Frotten also has specialty 3D printed hard gloves she covered in suede for traction. She is currently the only competitive racer in the province, but hopes for more people to join in the future. 

“Wheelchair sports has hopefully some development things happening,” she said. “There's some people that could be really great and enjoy it.”
Working with people in wheelchairs is also her day job. When she is not racing, Frotten works for a medical supplies company called Ergo Medical Supplies. 

Although, not every track has gone smoothly. Frotten said one incident stood out at the 2018 Commonwealth Games on the Gold Coast of Australia. 

She had one 1500 meter race and was going around a curve. A British competitor racing inside the track of her missed the compensator to steer and crashed into Frotten.
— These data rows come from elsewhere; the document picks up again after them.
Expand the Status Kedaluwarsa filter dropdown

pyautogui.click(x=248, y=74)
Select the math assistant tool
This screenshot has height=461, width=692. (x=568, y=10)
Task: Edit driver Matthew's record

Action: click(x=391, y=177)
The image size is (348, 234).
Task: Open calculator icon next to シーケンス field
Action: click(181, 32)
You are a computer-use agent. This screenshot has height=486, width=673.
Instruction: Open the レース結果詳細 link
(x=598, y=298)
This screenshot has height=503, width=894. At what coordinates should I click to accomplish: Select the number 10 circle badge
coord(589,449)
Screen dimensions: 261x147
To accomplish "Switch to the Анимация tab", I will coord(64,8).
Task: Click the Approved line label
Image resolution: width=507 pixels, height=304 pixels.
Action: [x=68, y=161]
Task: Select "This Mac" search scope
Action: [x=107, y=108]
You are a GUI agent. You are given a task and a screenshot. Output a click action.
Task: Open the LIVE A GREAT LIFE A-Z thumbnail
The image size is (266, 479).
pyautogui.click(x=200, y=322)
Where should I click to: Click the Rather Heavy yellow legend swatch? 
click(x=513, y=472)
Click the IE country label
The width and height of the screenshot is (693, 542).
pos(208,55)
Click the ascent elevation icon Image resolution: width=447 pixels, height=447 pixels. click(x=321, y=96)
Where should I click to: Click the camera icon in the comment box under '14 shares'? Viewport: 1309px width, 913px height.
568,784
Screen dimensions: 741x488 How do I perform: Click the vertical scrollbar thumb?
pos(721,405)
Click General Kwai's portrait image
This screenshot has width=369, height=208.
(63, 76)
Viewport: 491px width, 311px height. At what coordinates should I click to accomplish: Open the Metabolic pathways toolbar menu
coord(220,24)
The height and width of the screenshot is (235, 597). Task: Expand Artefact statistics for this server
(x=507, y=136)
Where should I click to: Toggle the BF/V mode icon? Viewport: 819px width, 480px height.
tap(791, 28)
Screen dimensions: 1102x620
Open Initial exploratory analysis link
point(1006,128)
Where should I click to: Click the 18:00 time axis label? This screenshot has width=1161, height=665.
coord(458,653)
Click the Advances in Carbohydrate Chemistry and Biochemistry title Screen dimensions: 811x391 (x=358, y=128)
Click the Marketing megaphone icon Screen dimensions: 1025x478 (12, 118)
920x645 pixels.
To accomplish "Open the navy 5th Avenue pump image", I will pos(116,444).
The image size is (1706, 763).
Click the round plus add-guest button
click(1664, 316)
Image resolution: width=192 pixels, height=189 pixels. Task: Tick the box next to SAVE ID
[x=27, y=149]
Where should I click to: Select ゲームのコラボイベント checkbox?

She was knocked on her back, badly bruised and had to be helped off the track. 

“I was hurt, my body was hurt, my pride was hurt. I just put all this work into this race and it was gone,” she said. 

Frotten had to pull out of the games. 

“That was really tough. It took me, I think I'm probably still dealing with it,” she said. “Just getting over that you can crash and you will crash and it's just part of racing.” 

“It will probably affect me forever.”
After the crash in 2018, that is what made the record-breaking race in 2019 so special. 

“With the whole Commonwealth Games stuff — I never felt really at the top of my game.”

She has got her game back now and her sights are locked on the 2020 Tokyo Olympics. [Since writing for the 2019 Crow Magazine, the 2020 Toyko Olympics have been postponed due to the coronavirus pandemic.]

“Coming in this year, feeling strong. And starting off with a Canadian record,” she said. “It's going to be a great season.”